§ EXCERPTED TEXT:

# # #

Although the idea of investing in workplace wellness programs has grown in popularity over the past few years, a new study shows that there is little evidence these programs are in fact improving employee health and productivity.
The study, which was published in JAMA, looked at the profiles of employees at a U.S. warehouse company who were exposed to the company’s wellness program and found that this test group had self-reported greater positive health behaviors than those who were not exposed. However, there were no significant differences in the clinical measures of health after 18 months of wellness incentives.
Authors Zirui Song, M.D., an assistant professor of health policy and medicine at Harvard Medical School, and Katherine Baicker, Ph.D., a public policy researcher at the University of Chicago, looked at employment data, surveys and biometrics from between January 2015 and August 2016.
By 2018, 82% of large companies and 53% of small employers offered wellness programs, according to the study. Many of these programs focus on behavior modifications such as improved nutrition, greater physical activity and smoking cessation.
Despite their growing prevalence, there has been little data collected on the effectiveness of these programs, according to the study. So, the researchers focused on the effect of a multiyear workplace wellness program on health and economic outcomes in a middle- and lower-income employee population at locations across the eastern U.S.
Self-reported health and behaviors varied most. After going through the program, respondents regularly exercised 8.3% more than those not in a program and 13.6% more carefully managed their weight than those not in an employee wellness program. Song told FierceHealthcare that the greatest impact of the wellness program was felt by workers aged 40 and older, who reported the largest increase in regular exercise.
In clinical measures, statistical differences were small and treatment worksites did not have a detectable effect on health. Those reporting high cholesterol levels in the wellness program were around 30.3%, versus 29.3% in the control group. For hypertension, the respondents were 26.5% in employee wellness programs versus 23.1% in the control group; obesity was 43.5% versus 43%.
So what did these programs ultimately cost employers? Medical spending was around $3,583 per employee for a year in businesses with wellness programs and $3,953 for employees not enrolled in a workplace wellness program. Pharmaceutical spending was a mean of $1,412 per employee in the treatment group versus $1,215 in the control group. And medical costs averaged $780 per year in the treatment group versus $778 in the control group.
“The lack of differences in clinical measures of health between treatment and control groups at 18 months suggests that more time may be needed for behavior change to produce changes in health outcomes; another possibility is that health outcomes may have changed within the 18 months but reverted back towards baseline at the time of data collection,” Song said.
And employment outcomes were also similar between the two groups of surveyed respondents. Respondents in a wellness program were absent for a mean of 2.5% of scheduled work hours versus 2.6% in the control group. And employees scored better than three out of five in their job performance reviews in just over 60% for both demographics.
“Participation in the program led to no detectable effects on clinical measures of health,” the study concluded. “There were also no detectable effects on health care spending or utilization or employment outcomes.”
As such, the return on investment of wellness programs is still unknown.
“These findings suggest that health behaviors can respond to a wellness program, but they may temper expectations of such programs to generate a large financial return on investment in the short run,” Song added.

# # #

§ ENTRIES SHOWN:
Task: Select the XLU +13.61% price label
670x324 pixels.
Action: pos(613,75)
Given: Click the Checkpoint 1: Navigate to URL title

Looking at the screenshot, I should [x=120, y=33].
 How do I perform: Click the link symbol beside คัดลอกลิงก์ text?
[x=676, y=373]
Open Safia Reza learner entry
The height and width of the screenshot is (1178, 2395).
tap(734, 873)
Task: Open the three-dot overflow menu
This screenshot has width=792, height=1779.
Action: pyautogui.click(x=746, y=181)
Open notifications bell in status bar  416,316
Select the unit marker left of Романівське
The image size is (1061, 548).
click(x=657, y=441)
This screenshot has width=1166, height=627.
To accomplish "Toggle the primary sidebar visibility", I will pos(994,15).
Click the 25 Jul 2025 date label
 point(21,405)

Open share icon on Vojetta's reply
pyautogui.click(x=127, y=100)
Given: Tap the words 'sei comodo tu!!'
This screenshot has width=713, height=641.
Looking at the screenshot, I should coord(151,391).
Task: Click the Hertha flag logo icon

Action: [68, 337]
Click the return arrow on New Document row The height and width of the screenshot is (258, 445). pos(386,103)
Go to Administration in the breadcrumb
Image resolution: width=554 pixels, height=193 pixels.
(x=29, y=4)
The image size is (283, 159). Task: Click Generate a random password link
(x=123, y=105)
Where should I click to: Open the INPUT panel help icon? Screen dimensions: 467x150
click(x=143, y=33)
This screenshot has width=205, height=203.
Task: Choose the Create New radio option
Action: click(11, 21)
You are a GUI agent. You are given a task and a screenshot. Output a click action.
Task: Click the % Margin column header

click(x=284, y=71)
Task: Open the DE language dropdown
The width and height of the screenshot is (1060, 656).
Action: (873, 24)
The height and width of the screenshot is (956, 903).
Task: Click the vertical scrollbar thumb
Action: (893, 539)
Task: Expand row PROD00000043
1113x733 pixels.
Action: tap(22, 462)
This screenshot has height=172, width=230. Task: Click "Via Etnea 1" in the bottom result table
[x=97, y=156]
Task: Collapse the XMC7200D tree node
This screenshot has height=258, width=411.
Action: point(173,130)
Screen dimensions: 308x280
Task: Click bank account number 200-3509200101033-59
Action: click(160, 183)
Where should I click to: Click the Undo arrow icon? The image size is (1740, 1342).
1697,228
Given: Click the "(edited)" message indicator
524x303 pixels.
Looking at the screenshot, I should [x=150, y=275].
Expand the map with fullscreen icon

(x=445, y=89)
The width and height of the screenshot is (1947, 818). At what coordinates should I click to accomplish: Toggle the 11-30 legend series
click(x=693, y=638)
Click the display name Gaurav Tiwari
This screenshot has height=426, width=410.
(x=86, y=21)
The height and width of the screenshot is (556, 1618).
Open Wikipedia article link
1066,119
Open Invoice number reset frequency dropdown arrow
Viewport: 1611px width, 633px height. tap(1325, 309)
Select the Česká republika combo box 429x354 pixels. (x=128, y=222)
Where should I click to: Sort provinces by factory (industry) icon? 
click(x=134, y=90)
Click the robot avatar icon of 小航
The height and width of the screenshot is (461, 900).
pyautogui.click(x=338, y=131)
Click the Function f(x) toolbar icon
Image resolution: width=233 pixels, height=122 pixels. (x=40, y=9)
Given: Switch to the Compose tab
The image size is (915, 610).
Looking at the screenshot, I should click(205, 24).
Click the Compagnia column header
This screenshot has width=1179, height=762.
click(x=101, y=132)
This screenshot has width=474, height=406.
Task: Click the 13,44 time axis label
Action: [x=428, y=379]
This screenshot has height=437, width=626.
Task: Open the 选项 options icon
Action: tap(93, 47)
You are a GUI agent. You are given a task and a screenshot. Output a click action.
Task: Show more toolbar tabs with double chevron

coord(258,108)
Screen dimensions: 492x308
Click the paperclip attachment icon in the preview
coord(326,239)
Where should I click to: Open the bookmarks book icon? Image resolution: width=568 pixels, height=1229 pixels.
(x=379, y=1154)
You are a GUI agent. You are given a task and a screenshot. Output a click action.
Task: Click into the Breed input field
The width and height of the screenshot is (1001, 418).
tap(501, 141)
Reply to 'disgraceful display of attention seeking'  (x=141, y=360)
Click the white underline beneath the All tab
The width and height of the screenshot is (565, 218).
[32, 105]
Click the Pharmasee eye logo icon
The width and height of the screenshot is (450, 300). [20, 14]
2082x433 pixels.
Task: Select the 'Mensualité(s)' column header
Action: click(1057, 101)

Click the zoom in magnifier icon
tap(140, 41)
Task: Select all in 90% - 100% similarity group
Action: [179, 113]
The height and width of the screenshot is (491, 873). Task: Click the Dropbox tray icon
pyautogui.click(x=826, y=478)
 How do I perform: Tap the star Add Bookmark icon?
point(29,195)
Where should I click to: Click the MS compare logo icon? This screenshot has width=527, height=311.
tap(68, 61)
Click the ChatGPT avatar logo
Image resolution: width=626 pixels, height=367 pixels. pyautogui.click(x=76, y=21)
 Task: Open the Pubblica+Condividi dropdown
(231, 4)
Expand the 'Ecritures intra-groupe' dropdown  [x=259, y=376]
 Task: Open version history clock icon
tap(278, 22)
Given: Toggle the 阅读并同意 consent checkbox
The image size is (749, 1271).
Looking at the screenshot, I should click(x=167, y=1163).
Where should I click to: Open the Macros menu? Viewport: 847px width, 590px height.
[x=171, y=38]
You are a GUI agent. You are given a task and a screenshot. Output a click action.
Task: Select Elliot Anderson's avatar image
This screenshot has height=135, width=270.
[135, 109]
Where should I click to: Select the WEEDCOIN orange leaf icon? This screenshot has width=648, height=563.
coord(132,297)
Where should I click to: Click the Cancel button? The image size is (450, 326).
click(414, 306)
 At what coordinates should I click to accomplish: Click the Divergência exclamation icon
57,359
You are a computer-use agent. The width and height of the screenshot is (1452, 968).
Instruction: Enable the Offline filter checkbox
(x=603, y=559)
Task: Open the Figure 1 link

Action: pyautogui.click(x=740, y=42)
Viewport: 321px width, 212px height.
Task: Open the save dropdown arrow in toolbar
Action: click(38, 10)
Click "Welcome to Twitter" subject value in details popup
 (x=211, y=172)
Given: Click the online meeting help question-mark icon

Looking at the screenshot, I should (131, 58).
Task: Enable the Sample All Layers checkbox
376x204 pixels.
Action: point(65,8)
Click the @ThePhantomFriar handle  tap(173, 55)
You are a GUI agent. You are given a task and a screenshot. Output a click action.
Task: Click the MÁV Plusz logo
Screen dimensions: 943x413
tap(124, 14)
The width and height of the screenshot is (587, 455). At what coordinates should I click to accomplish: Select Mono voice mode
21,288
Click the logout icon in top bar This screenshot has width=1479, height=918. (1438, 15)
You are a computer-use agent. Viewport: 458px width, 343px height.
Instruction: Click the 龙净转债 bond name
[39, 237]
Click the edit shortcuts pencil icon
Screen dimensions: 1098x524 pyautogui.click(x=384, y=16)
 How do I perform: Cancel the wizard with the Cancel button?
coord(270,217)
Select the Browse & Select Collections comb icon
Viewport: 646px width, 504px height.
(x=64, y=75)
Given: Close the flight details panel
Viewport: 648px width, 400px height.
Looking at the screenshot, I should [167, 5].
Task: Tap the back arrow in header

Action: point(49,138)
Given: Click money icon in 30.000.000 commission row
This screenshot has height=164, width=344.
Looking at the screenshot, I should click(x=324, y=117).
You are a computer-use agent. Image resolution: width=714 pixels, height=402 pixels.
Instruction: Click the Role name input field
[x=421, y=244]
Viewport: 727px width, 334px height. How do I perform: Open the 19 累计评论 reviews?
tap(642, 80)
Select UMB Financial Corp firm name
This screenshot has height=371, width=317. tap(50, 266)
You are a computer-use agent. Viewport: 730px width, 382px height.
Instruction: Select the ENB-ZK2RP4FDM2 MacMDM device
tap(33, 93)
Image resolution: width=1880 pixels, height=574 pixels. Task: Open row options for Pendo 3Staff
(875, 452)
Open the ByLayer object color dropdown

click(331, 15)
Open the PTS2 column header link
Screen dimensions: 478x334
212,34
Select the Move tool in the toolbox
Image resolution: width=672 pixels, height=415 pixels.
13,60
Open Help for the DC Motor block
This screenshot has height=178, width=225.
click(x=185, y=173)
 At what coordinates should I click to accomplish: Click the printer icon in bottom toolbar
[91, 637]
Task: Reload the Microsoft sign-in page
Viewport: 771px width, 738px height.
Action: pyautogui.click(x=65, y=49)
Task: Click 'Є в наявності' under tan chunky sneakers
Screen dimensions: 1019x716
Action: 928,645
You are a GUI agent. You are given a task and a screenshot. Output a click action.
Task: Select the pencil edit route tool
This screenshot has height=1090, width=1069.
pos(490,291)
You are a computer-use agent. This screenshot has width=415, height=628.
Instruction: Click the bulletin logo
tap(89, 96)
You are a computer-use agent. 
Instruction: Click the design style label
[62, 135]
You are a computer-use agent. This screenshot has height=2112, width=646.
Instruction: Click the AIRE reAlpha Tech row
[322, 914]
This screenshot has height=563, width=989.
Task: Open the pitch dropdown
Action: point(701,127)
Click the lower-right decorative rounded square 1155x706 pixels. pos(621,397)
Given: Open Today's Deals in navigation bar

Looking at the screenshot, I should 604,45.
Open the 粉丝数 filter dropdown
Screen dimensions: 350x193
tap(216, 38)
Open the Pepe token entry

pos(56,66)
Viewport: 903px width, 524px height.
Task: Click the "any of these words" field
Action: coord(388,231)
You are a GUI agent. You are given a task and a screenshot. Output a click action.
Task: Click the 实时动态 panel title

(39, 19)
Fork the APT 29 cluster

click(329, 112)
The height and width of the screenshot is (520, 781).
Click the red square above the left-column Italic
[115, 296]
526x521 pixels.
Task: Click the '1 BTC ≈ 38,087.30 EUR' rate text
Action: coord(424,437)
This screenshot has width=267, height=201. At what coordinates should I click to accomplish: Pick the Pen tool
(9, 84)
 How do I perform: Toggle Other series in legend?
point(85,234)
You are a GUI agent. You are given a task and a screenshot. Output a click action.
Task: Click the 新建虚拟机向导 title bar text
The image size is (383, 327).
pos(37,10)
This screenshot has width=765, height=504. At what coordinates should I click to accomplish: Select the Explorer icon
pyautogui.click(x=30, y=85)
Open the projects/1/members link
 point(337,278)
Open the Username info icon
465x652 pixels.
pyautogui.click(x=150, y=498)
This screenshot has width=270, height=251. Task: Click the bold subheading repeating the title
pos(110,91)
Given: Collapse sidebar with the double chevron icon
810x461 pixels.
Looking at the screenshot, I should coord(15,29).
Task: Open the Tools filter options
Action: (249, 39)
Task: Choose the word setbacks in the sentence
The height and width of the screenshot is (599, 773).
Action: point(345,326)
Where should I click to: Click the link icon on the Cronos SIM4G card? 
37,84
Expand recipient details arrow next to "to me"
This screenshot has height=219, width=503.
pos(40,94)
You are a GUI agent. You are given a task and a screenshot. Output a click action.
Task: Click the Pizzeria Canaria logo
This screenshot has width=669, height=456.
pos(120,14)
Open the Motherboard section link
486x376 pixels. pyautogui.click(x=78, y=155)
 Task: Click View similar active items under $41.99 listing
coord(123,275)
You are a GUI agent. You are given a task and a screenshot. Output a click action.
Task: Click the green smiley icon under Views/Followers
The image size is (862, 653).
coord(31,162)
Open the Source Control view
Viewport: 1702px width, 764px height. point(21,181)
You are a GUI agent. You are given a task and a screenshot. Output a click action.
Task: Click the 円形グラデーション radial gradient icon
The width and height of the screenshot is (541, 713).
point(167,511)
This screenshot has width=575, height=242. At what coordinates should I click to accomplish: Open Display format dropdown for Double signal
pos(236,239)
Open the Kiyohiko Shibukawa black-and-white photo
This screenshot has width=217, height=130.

# # #

§ EXERCISE DETAILS: In the wellness program article, give the passage again starting at "Although the idea" and ending at "health and productivity.", substituting "worker health" for "employee health".

§ WRITTEN SOLUTION:
Although the idea of investing in workplace wellness programs has grown in popularity over the past few years, a new study shows that there is little evidence these programs are in fact improving worker health and productivity.